Monday, April 02, 2007

Written on 4/2/07

EPD Grants Permit for Discharge into Barber Creek

The Georgia Environmental Protection Division has granted a permit to Oconee County to begin discharging 1 million gallons per day of treated wastewater into Barber Creek.

As expected, the EPD made its decision on narrow technical grounds. Now the Oconee County Board of Commissioners must decide whether to build the Rocky Branch sewage plant for which the permit was issued.

The Commissioners can make a decision to address some of the key concerns citizens voiced about the plant. The Commissioners can decide to treat the water to a higher standard so that people can come into skin contact with it without danger. They also can agree to restrict the discharge into Barber Creek to times when it will not contribute to flooding.

It is pretty clear that the concerns raised by citizens did have impact on the EPD. First, it agreed to hold a hearing on December 12, 2006, after more then 60 of us requested that it do so.

Second, it announced its decision on March 30, or three and a half months after the hearing. County officials indicated they expected to get the permit four to six weeks after the hearing.

Third, the EPD stipulated that the County must discharge the treated wastewater directly into Barber Creek, which is about a mile from the plant site, rather into the small, unnamed tributary that flows along the back of the property line of the plant site.

In an email message to me on September 6, 2006, Assistant Utility Department Director Chris Thomas said: “The discharge will be into the feeder creek.” He copied the memo to Director Gary Dodd.

The EPD did not address one of the objections the Friends of Barber Creek raised about the application procedure. We provided the EPD with the advertisements the County used for its public hearing back in March of 2006. The County did not even identify the receiving stream (Barber Creek) for the treated sewage water discharge.

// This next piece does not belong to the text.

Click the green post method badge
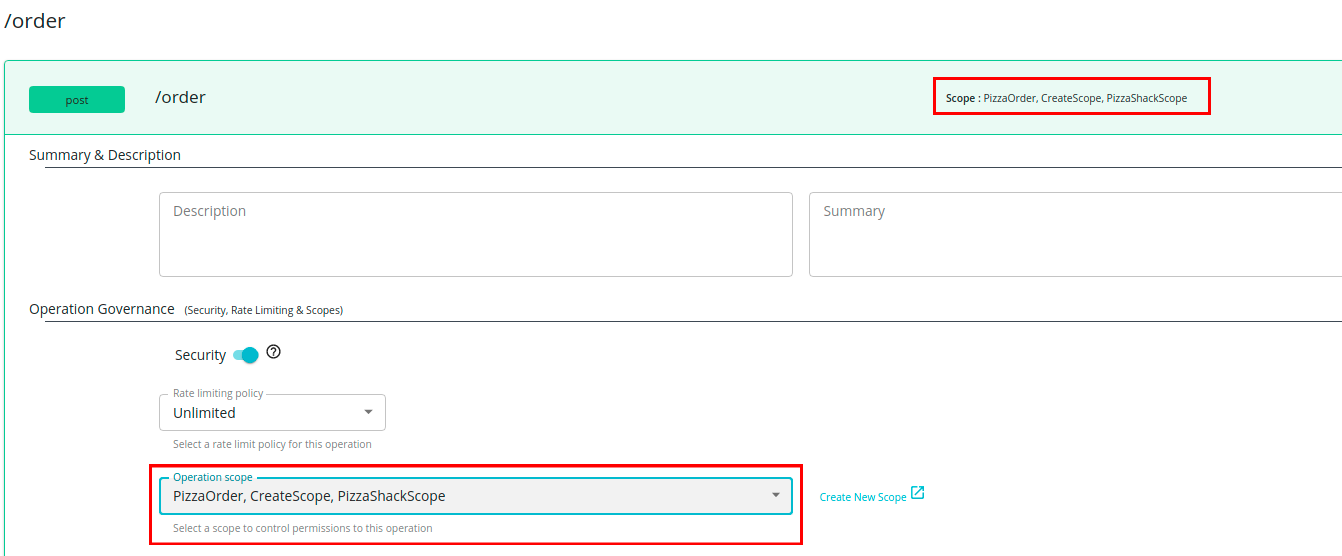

In addition, the EPD did not fully address the issue of the fecal coliform standard. The EPD said Barber Creek is not listed as an impaired stream by the state. But the data the County itself presented at the hearing, as well as data collected by others, indicate the stream has violated state standards for fecal coliform on more than one occasion in the past.

We also asked the EPD to conduct independent sampling of Barber Creek below the plant at least once every three months. “Due to resource constraints, the frequency of these sampling events cannot be as frequent as once every three months,” the EPD said in the documentation it provided explaining it decision. In other words, the EPD doesn’t have the resources to do its job.

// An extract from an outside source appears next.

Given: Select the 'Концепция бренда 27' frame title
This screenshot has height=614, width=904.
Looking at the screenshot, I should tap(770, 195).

The document justifying the decision also had some interesting observations about the difference between drinking water and the water that will come out of the treatment plant.

It confirmed that those who use the treated sewage water must post signs and use other means to inform the public that the water is coming from a sewage plant and that one should not drink the water or come into contact with it.

It also said that treating the water to “drinking water quality” would not be a good thing to do because drinking water contains chlorine and would be “toxic to small aquatic organisms in the creek.”

At the hearing on December 12, EPD officials acknowledged, however, that Gwinnett County is treating its sewage plant effluent to a standard that is higher than what Oconee County is being required to do because that Gwinnett water is going into Lake Lanier, where people swim and from which drinking water is drawn.

Oconee County could be required–or could agree on its own–to meet that standard.

I’ll be talking with legal advisers about whether we can force the EPD to reconsider its decision.

In the meantime, the spotlight is on the Board of Commissioners. We’ll need to do everything we can to keep it there.